TASK TO COMPLETE: Find each line in the records below that contains the word "will", and copy it out.

THE DATA:
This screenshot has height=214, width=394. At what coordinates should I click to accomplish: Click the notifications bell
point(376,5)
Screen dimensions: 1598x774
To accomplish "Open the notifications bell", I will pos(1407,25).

...

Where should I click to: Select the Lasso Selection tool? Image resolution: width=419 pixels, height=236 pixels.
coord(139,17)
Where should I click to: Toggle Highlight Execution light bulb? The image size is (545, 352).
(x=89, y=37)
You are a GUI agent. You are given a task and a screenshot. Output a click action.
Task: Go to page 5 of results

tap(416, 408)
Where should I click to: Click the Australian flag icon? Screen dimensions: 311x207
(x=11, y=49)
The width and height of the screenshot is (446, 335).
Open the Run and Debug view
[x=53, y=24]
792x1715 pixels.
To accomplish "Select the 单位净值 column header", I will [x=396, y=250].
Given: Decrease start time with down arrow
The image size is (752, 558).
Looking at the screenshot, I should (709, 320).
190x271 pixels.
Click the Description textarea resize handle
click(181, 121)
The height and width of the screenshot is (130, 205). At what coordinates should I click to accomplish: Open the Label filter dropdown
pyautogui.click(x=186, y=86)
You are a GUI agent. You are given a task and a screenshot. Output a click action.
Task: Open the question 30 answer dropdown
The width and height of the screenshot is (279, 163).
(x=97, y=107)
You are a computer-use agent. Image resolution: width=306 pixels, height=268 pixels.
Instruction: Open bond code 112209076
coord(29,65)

REPLY:
To accomplish "Open the notifications bell", I will pos(1407,25).
To accomplish "Select the 单位净值 column header", I will [x=396, y=250].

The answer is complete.